This weekend my husband and I had the opportunity to attend a retreat at the lovely Atlanta Evergreen Conference Resort located in the Stone Mountain Park near Atlanta Georgia. The focus of the retreat was effective communication within families, and the Good Lord knows that we could ALL use a bit of reflection on the ways we communicate, or fail to communicate, with our spouse and children.
After a morning of “fun” learning and a few “eye-openers,” we set out to enjoy the beauty of the park and to climb Stone Mountain. Now there is a high-speed cable car that can ferry you in relative comfort to the top, but we decided eschew comfort for adventure and hike the mile-long trek to the summit IN 90 DEGREE WEATHER.
Stone Mountain is unusual to say the least.
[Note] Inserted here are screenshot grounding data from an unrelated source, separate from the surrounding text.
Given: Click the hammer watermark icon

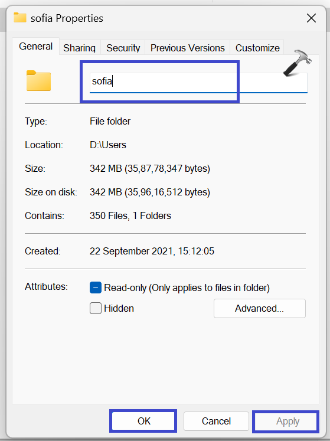Looking at the screenshot, I should tap(298, 63).
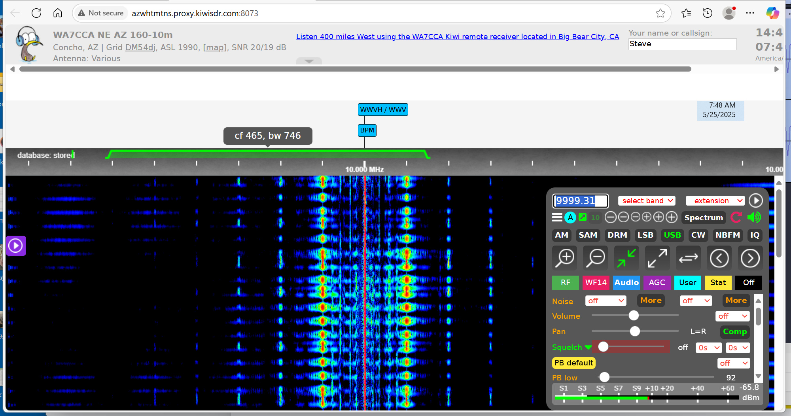Open the extension dropdown
Screen dimensions: 791x416
715,200
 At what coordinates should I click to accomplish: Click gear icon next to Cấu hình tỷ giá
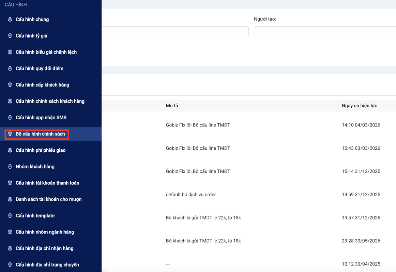click(x=10, y=36)
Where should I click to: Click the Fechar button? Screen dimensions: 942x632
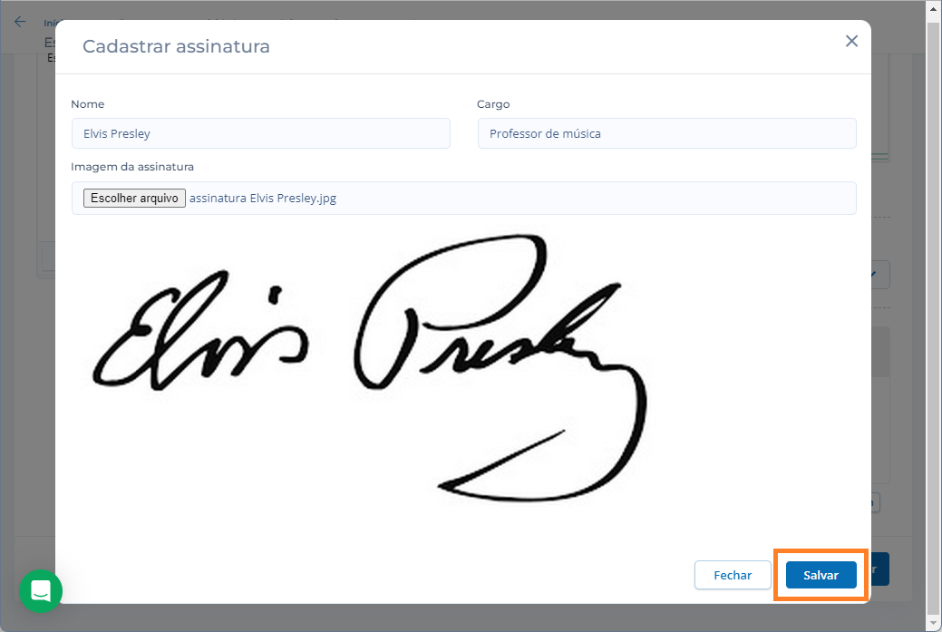click(733, 575)
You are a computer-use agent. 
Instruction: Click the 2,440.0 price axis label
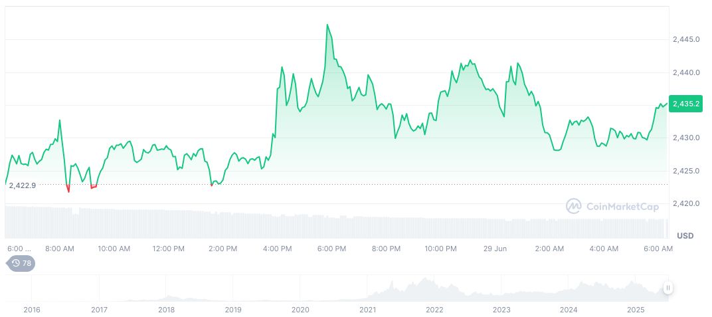[x=686, y=72]
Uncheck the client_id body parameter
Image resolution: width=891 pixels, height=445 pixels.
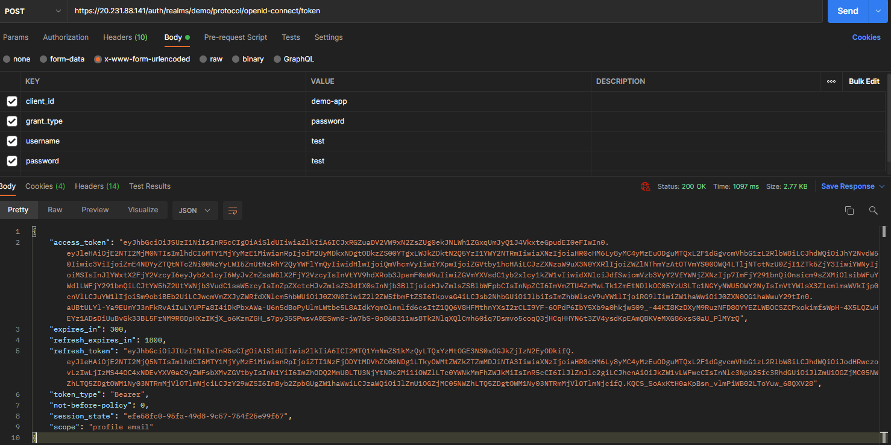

A large, lone, mostly bald, quartz monzonite dome rising over 800 feet above the surrounding landscape . An island mountain, inselberg, in the middle of Georgia.
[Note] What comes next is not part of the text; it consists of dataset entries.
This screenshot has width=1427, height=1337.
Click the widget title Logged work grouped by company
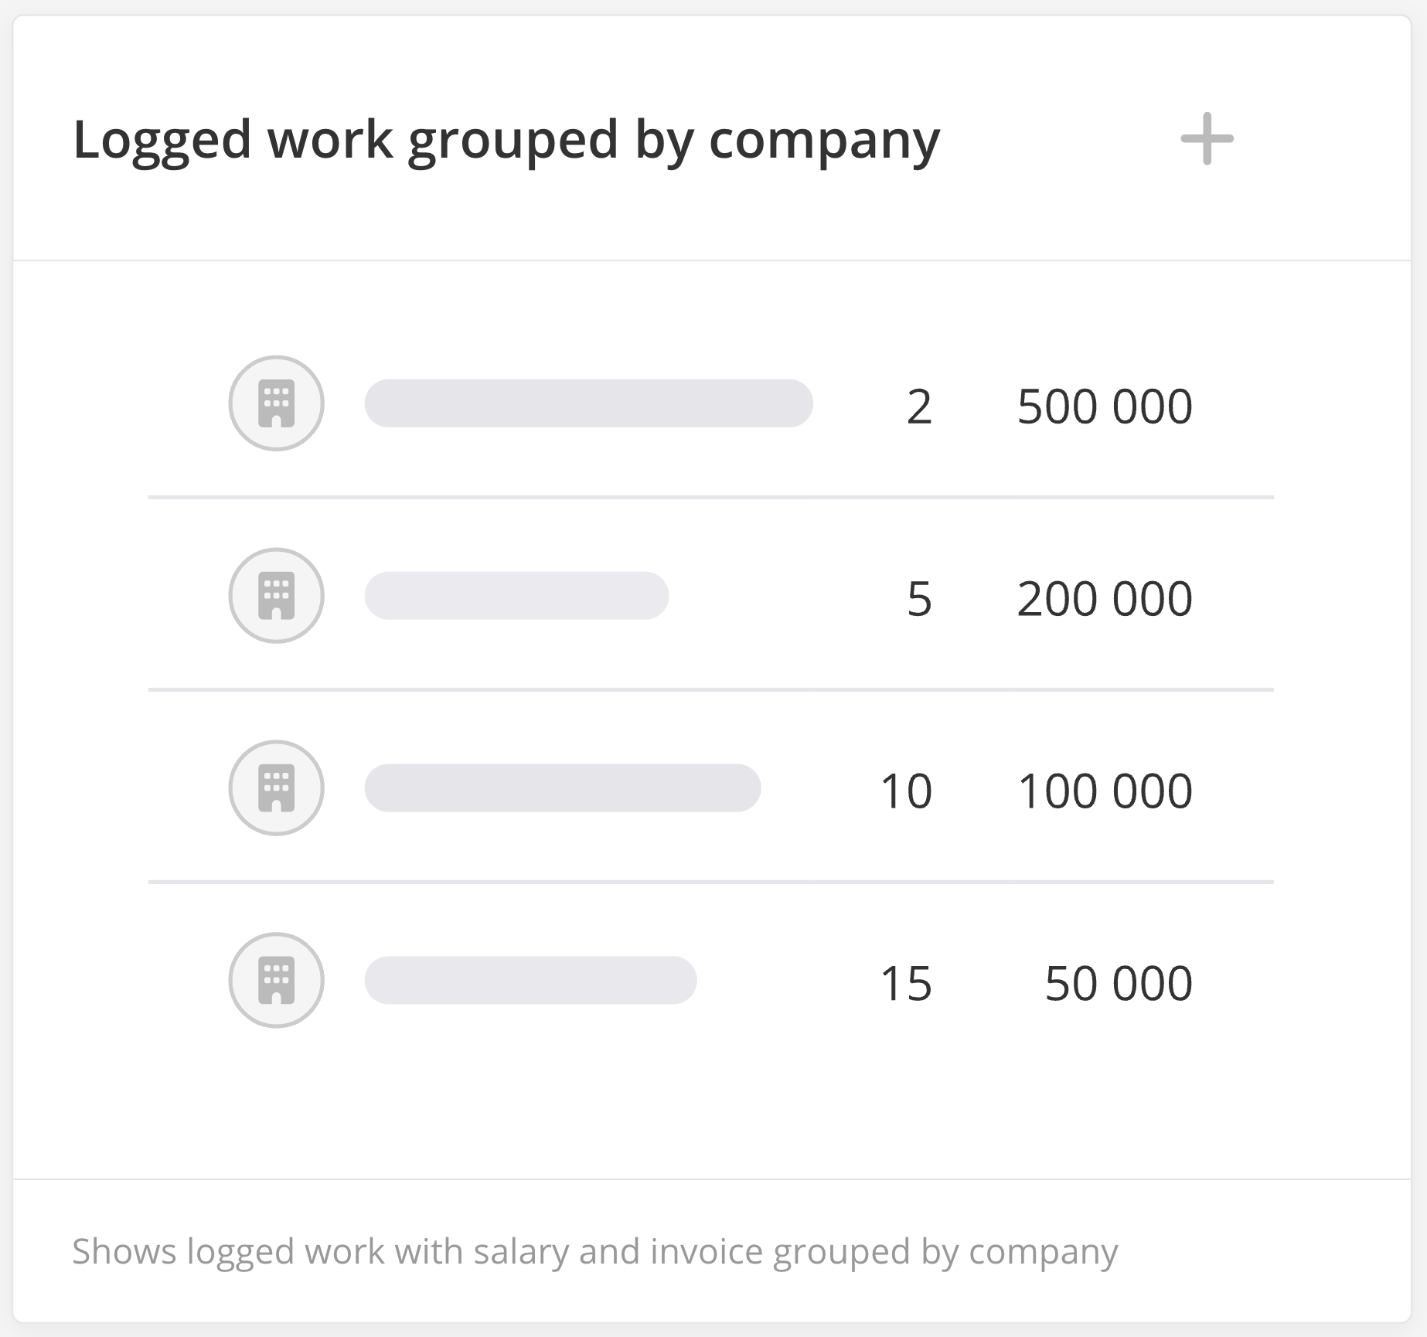tap(506, 141)

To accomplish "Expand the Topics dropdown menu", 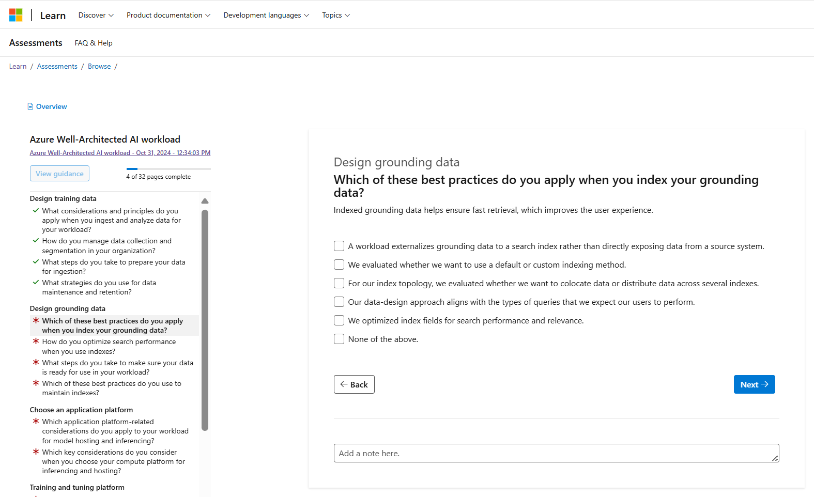I will (x=335, y=15).
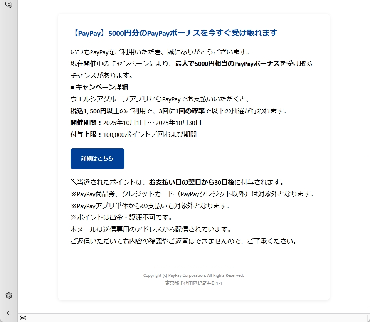
Task: Collapse the sidebar with the arrow icon
Action: (8, 313)
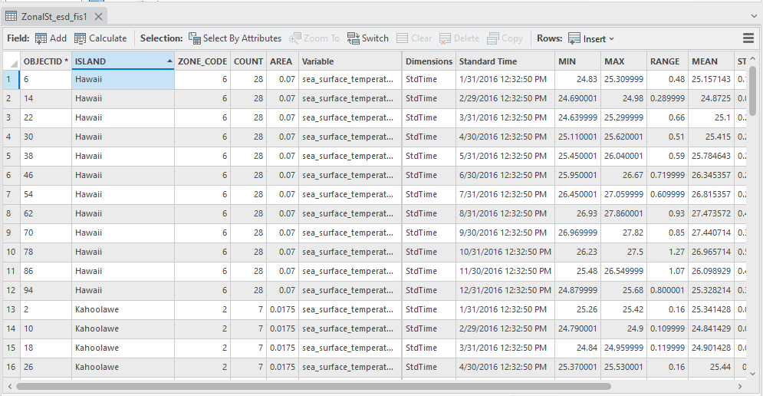The width and height of the screenshot is (763, 396).
Task: Select row 1 using its row header
Action: pos(10,79)
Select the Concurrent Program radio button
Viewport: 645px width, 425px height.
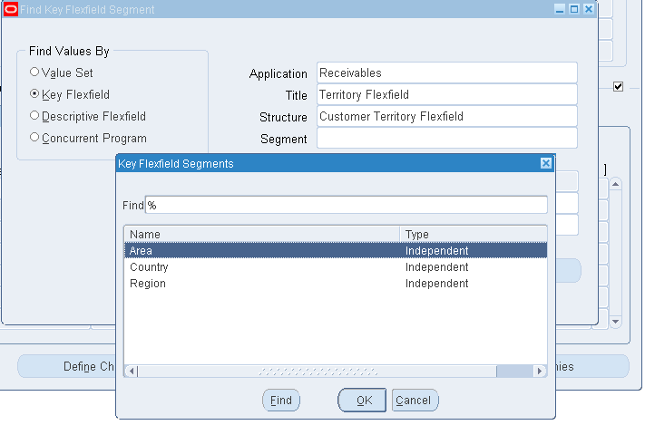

The climb to the top is steep, a truly American trail, cutting the shortest route to the top, devoid of zigs or zags or gradual inclines to slow the pace. And while there may be a blessed breeze from time to time, even under an overcast sky the climb is arduous. Jagged in some places, smooth and slippery in others, and at one point straight up with only a slender handrail to assist your sweat-wet hands propel you forward. But the climb to the top was worth the physical effort because you are greeted with a gorgeous view of the land below and the Atlanta sky-rise in the distance.
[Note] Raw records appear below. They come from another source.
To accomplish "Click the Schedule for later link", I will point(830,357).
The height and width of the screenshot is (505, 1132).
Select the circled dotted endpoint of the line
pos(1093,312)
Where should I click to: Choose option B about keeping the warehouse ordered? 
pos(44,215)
Granted, I could have come by this grand view the easy way, riding to the top, but I would have missed out on the many small treasures of the trek, like the beautiful trees growing right out of the rock, roots twisted between the crags and crevices. Bullises, a very old name for dark-fruited muscadines, growing wild along the trail, that I stopped, collected, and ate, sharing them with other families along the way. A childhood memory in a taste, a reminder of my grandmother and days in the wood. Persimmons, not yet ripe, and the ever-elusive “Atlanta Gum Tree”- chewed-gum laden power poles dotting the trail, a yucky reminder of the many people who’ve made the trek before me.
After the climb, we were hot, tired and STIFF! We decided to forego the laser show and spend a quite evening dining at the resort’s restaurant and relaxing on our balcony overlooking the pool. There are so many activities that Stone Mountain Park has to offer families, as seen on the website www.stonemountainpark.com and we will definitely be returning with our children to enjoy them all. But this weekend was about focusing on ourselves, and focus requires quietude. And, at least for me, there is nothing more settling than walking, or climbing, in nature.